Spectrally thin in a black mini-dress, her mouth a red slash under black curls, Annie Clark, aka St Vincent, takes to the stage with just a guitar, an effects box and a lank-haired violinist for company. With no band to provide muscle for her vivid, drily witty chamber-pop, the mood becomes haunted and hushed, the guitar alternately skittish and strident, the violin rising above it like a great silver bird.
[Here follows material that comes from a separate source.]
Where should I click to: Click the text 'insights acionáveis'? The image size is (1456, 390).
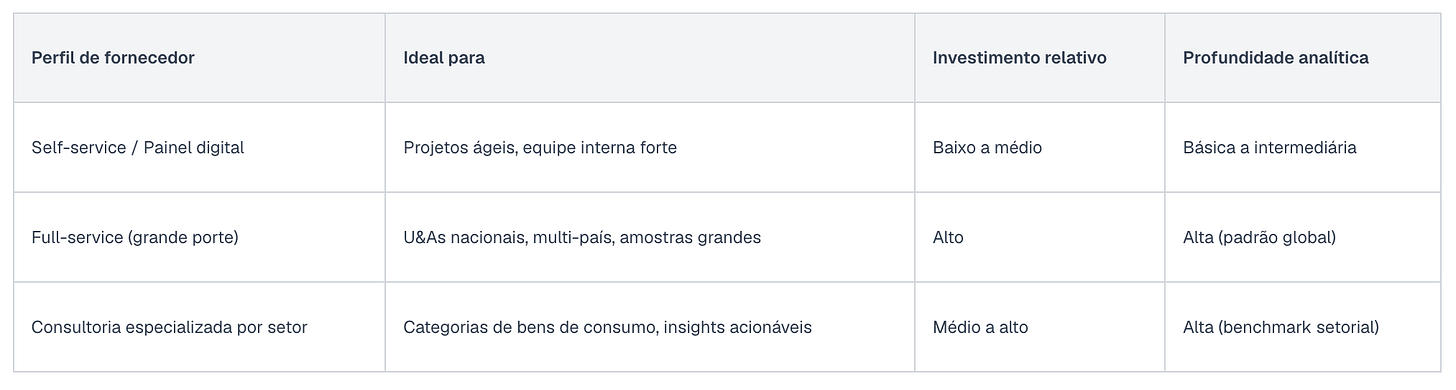tap(737, 327)
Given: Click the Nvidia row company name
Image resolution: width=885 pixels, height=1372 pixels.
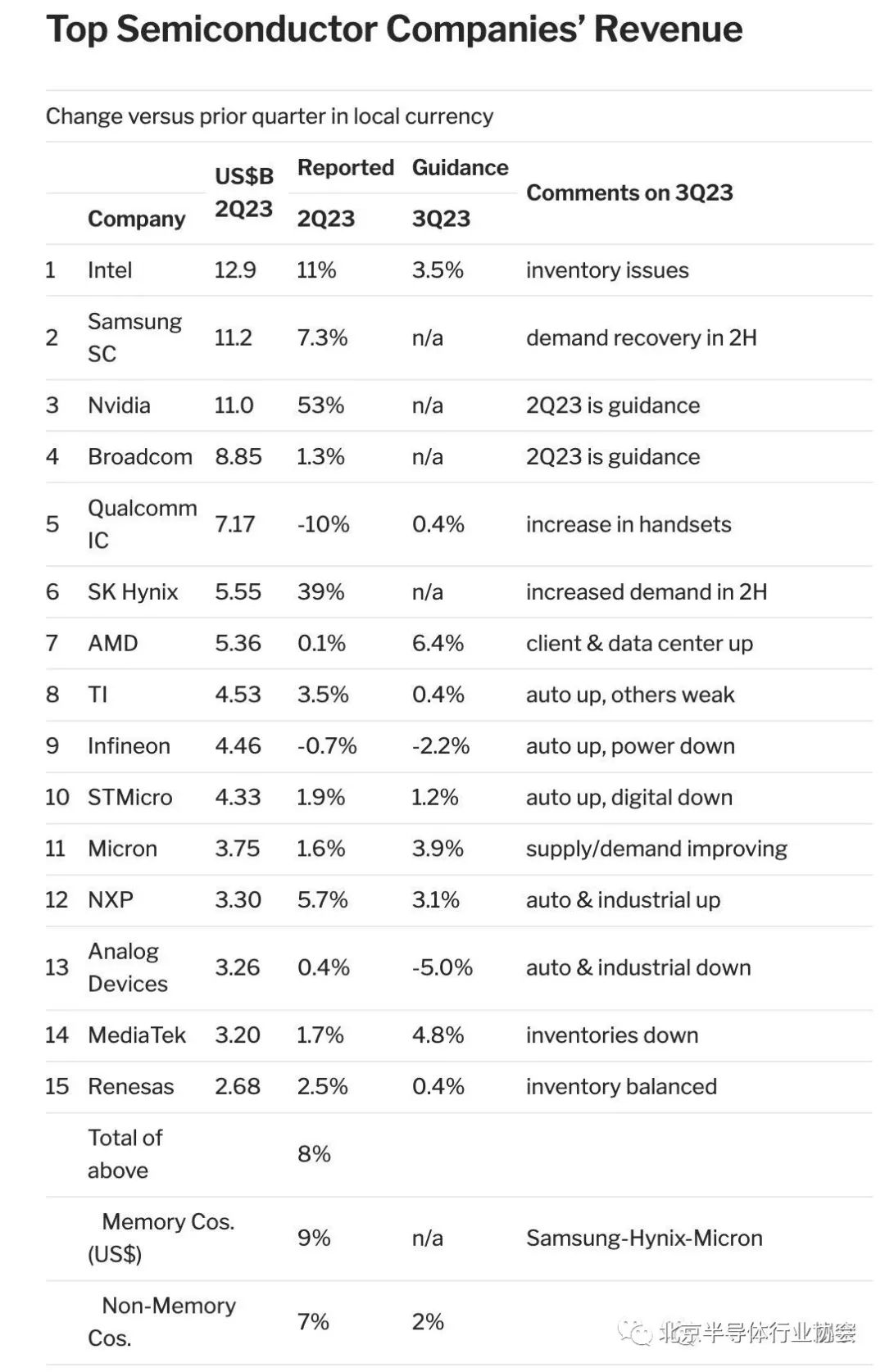Looking at the screenshot, I should [119, 405].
Stripped of the trappings of modern production it’s remarkable how much her songs sound like they could have emerged from an earlier, more urbane era. Actor Out Of Work, a four-to-the-floor indie stomper on record, sounds more fitting for a Parisian salon in the 1930s in this more skeletal context, the lyrics pure Nel Coward comic-drama (“I think I love you/ I think I’m mad”), the sly, jazzy violin sparkling like Stephane Grapelli‘s.
Melancholy nuggets like Oh My God and The Party drift by like echoes from distant gatherings, a little John Cale or Debussy in the violin, a little Ry Cooder in the guitar. When the violinist straps on a guitar of his own it’s for a Grizzly Bear-like Marrow, a stomping, shuddering thing drenched with fuzz and mechanistic calls for ‘H.E.L.P.’
Annie informs us that after she has seen Grizzly Bear rehearse earlier that we should ‘prepare to have our jaws dropped’ before leaving us with the sweetly old-fashioned, What Me Worry: there is no applause until the hiss from her amp dies, a sign of how commanding tonight’s performance has been.
Preceded by the black-clad ranks of the LSO and pianist/arranger/sometime member of Grizzly Bear Nico Muhly, tonight’s headliners look as much like preppy figments of Wes Anderson’s imagination as ever. Drummer Christopher Bear is even wearing a bow tie. As the orchestra twitters and sighs the intro to Easier, Muhly’s piano adding just a hint of dusty, silent-movie charm, it’s clear that this is a marriage of musical forms that was meant to be. Grizzly Bear straddle the line between the more outr reaches of pop and the more accessible regions of classical like few bands before them, and it seems absurd to expect anything less than the velvet-pillow treatment for such fine pieces of pop porcelain.
Cheerleader stomps in over a soft bed of strings, the band harmonising like the Wilson Brothers in their heyday, bassist Chris Taylor straining on his tiptoes. The restless, multi-part Southern Point is lent even more drama than its recorded incarnation by cellists sawing away at their ascending notes and subtle bursts of timpani in the arrangement. All We Ask is ghostlier than ever, the harp ticking like a clock in the shadow of Ed Droste’s falsetto, the hanging jars glowing like fireflies are trapped in them.
Droste seems genuinely awestruck by the occasion: “Does this all feel as fancy for you?” he asks, as though sophisticated Londoners must dine out on such exquisite cultural cuisine every night. The orchestra sits it out on Two Weeks, the band’s sweetest song, perhaps realising that to add any more layers to this perfect pop souffl would cause diabetes. They take a rest on While You Wait For The Others too, demonstrating perhaps Grizzly Bear’s seriousness of intent.
This isn’t some upstart rock band cramming in as much class into their act as they can under a false flag; there is a sober ambition here to embellish only where embellishment really counts. It counts on Dory, Veckatemist’s strangest, loneliest song, which the orchestra wakes up with a Disney-esque flurry of flute and brass, before the cellos plunge it deep into dark, Bartok territory.
The stern, forbidding bassline of Carole King‘s long-buried He Hit Me and It Felt Like a Kiss draws a smattering of applause, Droste sounding every bit as used and yearning as The Crystals‘ Barbara Alston on the original. They conclude the main set with I Live With You flawlessly segueing into Foreground, Chris Taylor’s clarinet featuring heavily, Muhly’s piano reminiscent of Erik Satie. Grizzly Bear take off, but the LSO stay put.
It’s no surprise at all when they walk back out for a broodingly intense Colorado, sounding with full woodwind backing not unlike Godspeed You! Black Emperor. They finally take their leave to overwhelmed applause, talking about how “These things happen once in a lifetime”. The audience picks its collective jaw up from the floor and agrees, whole-heartedly.